Researchers awarded more than $10 million in CPRIT funding
By Jeff Carlton
UT Southwestern Medical Center investigators have received nearly $10.5 million in funding for 10 cancer research and prevention projects in the latest round of Cancer Prevention and Research Institute of Texas awards announced in November.
That brings total institutional funding by CPRIT to nearly $115 million for 71 projects over the past two years.
Dr. James K.V. Willson
Dr. James K.V. Willson, Director of the Harold C. Simmons Comprehensive Cancer Center, said the CPRIT money will fund “game-changing research,” including a $4.4 million grant to Dr. Hamid Mirzaei, Assistant Professor of Biochemistry, for his research examining the role of proteins in cancer.
Dr. Luis F. Parada, Chairman of Developmental Biology, said he was grateful for a nearly $1.5 million award that will “allow us to proceed at full speed” in developing new approaches for treating brain tumors. Another award for about $1 million went to Dr. Woodring Wright, Professor of Cell Biology, for research into telomerase inhibition cancer therapy, which would target an enzyme necessary for long-term proliferation of tumor cells.

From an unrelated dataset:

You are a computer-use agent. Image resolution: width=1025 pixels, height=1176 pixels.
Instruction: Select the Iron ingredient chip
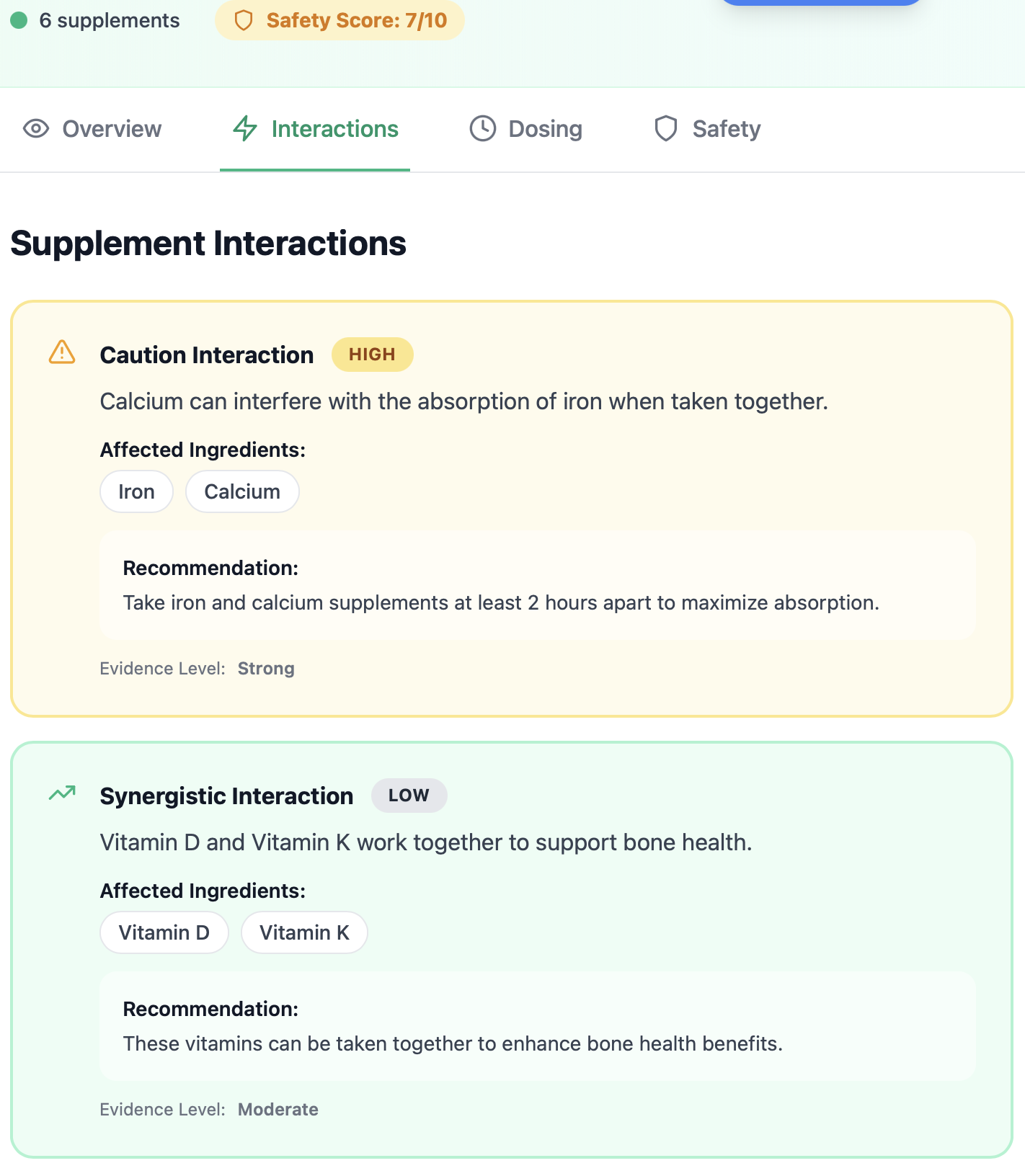(x=136, y=491)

Nearly $1 million was awarded to Dr. Jinming Gao, Professor of Pharmacology and in the Simmons Cancer Center. He is working with Dr. Baran Sumer, Assistant Professor of Otolaryngology – Head and Neck Surgery, on a new method of imaging blood-rich tumors in the head and neck region using fluorescent nanoparticles.
The medical center received six additional awards totaling about $3.6 million that went to Dr. Yuh Min Chook, Associate Professor of Pharmacology; Dr. Qiu-Xing Jiang, Assistant Professor of Cell Biology; Dr. Bethany Janowski, Assistant Professor of Pharmacology; Dr. George DeMartino, Professor of Physiology; Dr. Sandra Hofmann, Professor of Internal Medicine and Molecular Genetics; and Dr. Cheng-Ming Chiang, Professor of Pharmacology and Biochemistry and in the Simmons Cancer Center.
CPRIT was established after voters approved a 2007 constitutional amendment authorizing the state to issue $3 billion in bonds to fund groundbreaking cancer research and prevention programs and services in Texas. It awarded nearly $118 million in grants on Wednesday to Texas cancer research projects and has awarded more than $550 million in funding over the past two years.
“CPRIT is a very special program,” Dr. Willson said. “This is the next chapter in a string of awards meant to bolster research and innovation at leading cancer centers across the state. We appreciate the people of Texas for having the vision and compassion to invest in research that has the promise to reduce the burden of cancer for all.”